__Objective 1__
Translate this sentence from the fan post into Spanish: "The timeline works in our favor."
__Objective 2__
Answer these questions using the fan post.
(a) What was the woman on the veranda costumed as?
(b) For how many years had the narrator been trying to give her the message?
(c) What does the post say Lemony tried to send during Beatrice's first pregnancy?
__Objective 3__
Update the passage of the fan post starting with "Thank you! Yes, I" and going on through "Code in it).", replacing "Masked Balls" with "masquerades".

__Reading text__
*****
Thank you! Yes, I do believe Beatrice was the survivor mentioned in the Sebald files. There are a lot more people besides the Baudelaire orphans who seem to believe someone survived the fire, for some reason... Where there's smoke, there's fire. But I don't see any reason to believe there were several Masked Balls... And there's nothing that suggests Lemony forged his own letter (there's even a Sebald Code in it).
I'll quote the entire passage :
The moment I entered the Grand Ballroom, I felt as if Lemony Snicket had disappeared. I was wearing clothes I had never worn before-a scarlet cape made of silk and a vest embroidered with gold thread and a skinny black mask-and it made me feel as if I were a different person. And because I felt like a different person, I dared to approach a woman I had been forbidden to approach for the rest of my life. She was alone on the veranda-the word "veranda" is a fancy term for a porch made of polished gray marble-and costumed as a dragonfly, with a glittering green mask and enormous silvery wings. As my pursuers scurried around the party, trying to guess which guest was me, I slipped out to the veranda and gave her the message I'd been trying to give her for fifteen long and lonely years. "Beatrice," I cried, just as the scorpions spotted me, "Count Olaf is--"
He specifically associates the fact he's been "forbidden" to contact Beatrice (by Jacques in his farewell letter from LSUA) with the "message" he's been trying to give to her for "fifteen years". If the Ball happens some time during the year of "The Reptile Room" (since it happens around the same VFD searches for the survivors of Montgomery's collection), then we can assume that Violet is fourteen years and a few months old at the time of the Duchess' Ball. Add to that nine months of pregnancy, and voila: Lemony being forbidden to approach Beatrice and Violet's date of conception roughly coincide. The timeline works in our favor. Lemony did try to send a telegram during Beatrice's first pregnancy but it never delivere properly, so it doesn't really count.
*****
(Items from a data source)

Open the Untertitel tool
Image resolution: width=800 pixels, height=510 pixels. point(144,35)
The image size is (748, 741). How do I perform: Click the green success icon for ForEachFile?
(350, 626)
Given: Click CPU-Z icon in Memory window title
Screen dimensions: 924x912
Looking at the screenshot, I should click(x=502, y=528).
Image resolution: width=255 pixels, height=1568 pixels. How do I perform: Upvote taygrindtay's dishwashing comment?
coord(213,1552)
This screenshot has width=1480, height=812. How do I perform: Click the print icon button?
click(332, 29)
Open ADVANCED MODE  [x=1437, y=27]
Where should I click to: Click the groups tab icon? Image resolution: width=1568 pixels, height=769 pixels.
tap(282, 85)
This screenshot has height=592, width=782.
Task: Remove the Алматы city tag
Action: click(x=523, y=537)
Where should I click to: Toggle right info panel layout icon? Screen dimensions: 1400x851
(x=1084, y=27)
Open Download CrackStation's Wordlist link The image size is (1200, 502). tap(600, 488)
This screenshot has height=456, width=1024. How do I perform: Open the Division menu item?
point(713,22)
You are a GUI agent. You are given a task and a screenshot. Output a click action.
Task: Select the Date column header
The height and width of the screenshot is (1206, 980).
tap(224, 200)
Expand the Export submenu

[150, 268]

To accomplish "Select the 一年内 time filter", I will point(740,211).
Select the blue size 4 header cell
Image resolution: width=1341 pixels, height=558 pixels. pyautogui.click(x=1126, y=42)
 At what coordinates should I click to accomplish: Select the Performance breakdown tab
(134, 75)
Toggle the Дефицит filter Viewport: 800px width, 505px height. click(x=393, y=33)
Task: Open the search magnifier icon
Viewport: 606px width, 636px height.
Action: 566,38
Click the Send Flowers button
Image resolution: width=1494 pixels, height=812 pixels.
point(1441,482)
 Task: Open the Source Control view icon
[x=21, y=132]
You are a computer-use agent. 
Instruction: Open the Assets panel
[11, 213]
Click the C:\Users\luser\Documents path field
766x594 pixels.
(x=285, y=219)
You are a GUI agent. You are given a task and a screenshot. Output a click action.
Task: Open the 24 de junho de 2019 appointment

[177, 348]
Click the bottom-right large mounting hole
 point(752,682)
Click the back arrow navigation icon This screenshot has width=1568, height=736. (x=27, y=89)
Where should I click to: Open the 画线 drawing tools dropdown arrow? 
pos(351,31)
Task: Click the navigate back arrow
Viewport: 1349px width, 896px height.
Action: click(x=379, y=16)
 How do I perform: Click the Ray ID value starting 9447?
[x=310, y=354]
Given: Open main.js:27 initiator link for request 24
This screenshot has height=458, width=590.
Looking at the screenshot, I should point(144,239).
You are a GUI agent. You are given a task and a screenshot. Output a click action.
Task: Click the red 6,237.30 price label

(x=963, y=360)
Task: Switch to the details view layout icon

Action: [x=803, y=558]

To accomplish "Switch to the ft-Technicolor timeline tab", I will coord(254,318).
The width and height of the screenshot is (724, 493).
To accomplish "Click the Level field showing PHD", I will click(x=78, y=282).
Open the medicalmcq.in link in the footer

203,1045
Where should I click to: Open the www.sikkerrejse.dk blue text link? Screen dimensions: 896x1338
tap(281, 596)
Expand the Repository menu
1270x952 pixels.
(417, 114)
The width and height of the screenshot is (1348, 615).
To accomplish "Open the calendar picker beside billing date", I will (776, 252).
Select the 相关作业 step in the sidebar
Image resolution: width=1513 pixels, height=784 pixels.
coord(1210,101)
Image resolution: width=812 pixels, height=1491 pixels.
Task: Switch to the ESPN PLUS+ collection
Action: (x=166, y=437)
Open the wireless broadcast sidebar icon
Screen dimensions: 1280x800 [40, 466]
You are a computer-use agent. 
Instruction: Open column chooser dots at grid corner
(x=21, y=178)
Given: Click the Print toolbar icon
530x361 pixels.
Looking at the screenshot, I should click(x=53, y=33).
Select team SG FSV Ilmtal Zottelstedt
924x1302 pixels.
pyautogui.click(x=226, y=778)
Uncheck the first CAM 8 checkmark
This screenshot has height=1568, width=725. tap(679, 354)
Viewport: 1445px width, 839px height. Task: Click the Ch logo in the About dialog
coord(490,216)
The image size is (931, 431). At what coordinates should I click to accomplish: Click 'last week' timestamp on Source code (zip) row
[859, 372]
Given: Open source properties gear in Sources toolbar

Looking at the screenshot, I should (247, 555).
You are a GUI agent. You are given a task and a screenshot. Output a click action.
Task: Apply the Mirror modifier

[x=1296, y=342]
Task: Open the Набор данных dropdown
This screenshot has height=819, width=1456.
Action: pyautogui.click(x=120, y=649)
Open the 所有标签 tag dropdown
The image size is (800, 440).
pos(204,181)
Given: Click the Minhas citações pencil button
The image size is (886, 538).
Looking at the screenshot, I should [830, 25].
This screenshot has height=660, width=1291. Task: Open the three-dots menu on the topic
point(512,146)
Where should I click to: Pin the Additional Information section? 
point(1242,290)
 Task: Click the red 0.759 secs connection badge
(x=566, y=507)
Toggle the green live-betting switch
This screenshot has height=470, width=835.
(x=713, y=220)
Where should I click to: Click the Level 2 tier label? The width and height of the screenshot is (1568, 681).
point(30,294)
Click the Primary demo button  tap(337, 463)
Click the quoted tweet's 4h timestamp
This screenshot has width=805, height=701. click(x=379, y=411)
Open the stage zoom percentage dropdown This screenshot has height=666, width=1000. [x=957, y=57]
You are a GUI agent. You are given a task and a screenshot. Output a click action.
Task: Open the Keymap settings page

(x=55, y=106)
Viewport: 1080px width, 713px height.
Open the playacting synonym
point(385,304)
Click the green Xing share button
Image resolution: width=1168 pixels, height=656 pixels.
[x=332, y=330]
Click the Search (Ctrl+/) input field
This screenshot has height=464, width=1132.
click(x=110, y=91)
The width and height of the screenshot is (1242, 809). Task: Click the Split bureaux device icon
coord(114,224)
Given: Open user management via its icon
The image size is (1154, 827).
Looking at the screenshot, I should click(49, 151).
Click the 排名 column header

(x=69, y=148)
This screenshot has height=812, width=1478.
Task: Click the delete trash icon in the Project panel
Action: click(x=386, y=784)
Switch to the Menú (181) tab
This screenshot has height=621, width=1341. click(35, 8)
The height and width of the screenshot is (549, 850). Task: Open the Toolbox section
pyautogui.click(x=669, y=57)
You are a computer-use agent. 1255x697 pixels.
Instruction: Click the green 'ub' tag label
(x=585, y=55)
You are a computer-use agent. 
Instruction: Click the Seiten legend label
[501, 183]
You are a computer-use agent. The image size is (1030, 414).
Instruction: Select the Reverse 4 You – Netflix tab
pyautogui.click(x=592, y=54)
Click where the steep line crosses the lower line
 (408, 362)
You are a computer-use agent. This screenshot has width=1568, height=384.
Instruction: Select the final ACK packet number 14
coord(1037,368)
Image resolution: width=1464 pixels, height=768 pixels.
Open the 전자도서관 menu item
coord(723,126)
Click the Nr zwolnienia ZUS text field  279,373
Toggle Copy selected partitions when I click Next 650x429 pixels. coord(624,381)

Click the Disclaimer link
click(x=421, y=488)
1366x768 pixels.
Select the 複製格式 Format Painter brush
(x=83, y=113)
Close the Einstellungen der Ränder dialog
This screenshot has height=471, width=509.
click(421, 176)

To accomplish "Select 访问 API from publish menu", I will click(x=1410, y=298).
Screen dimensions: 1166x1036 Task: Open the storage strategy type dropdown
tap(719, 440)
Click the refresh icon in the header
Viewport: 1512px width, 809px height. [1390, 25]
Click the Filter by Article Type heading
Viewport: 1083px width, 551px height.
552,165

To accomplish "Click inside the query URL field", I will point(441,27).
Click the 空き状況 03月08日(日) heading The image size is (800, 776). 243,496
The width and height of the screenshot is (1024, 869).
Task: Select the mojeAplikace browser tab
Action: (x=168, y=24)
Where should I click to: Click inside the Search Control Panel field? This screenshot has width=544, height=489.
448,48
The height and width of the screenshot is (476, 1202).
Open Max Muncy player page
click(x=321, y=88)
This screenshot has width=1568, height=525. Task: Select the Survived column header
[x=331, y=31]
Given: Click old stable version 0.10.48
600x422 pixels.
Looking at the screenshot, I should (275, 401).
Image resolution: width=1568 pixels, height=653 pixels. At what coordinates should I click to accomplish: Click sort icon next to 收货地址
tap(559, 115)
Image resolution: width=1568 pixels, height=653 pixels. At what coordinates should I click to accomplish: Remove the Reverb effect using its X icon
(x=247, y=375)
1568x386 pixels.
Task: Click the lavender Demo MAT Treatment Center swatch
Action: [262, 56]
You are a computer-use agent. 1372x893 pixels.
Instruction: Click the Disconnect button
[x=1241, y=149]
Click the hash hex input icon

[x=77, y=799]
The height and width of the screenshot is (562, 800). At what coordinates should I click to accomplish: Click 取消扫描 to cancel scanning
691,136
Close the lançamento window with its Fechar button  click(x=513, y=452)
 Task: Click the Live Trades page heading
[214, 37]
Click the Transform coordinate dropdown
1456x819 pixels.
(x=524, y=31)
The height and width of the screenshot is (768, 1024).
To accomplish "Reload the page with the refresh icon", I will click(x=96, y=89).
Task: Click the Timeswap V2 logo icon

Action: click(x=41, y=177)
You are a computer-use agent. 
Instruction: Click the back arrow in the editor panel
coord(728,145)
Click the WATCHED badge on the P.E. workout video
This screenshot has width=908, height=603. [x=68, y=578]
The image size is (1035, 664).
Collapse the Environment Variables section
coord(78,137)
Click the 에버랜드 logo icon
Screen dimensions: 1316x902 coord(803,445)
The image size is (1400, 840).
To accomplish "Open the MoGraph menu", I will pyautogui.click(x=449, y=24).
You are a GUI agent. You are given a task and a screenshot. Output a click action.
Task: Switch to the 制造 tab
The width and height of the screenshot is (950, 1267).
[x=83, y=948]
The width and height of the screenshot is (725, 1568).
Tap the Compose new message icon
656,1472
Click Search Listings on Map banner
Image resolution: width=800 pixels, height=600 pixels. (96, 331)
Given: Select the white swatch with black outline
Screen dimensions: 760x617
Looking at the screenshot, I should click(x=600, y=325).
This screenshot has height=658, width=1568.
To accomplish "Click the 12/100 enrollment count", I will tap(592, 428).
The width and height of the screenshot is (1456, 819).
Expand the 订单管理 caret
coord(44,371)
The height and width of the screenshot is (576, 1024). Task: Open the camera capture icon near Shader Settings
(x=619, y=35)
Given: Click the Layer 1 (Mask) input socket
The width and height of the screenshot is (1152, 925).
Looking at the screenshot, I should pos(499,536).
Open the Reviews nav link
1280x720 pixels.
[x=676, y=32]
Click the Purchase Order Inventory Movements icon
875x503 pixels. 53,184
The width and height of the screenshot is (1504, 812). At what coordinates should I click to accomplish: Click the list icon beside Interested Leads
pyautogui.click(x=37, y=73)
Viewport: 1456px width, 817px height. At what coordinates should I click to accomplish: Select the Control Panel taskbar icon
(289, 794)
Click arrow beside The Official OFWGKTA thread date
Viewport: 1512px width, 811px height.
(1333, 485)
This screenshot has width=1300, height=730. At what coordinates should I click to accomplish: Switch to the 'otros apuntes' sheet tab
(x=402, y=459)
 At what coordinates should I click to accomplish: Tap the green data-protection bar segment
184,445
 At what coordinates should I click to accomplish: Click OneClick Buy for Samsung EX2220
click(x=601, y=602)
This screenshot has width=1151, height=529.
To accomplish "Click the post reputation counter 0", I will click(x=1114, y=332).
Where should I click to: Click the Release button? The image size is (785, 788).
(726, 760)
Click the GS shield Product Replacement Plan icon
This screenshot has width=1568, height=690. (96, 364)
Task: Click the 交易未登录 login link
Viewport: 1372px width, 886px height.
*****
__Right answer 1__
La cronología juega a nuestro favor.

__Right answer 2__
(a) A dragonfly
(b) Fifteen
(c) A telegram

__Right answer 3__
Thank you! Yes, I do believe Beatrice was the survivor mentioned in the Sebald files. There are a lot more people besides the Baudelaire orphans who seem to believe someone survived the fire, for some reason... Where there's smoke, there's fire. But I don't see any reason to believe there were several masquerades... And there's nothing that suggests Lemony forged his own letter (there's even a Sebald Code in it).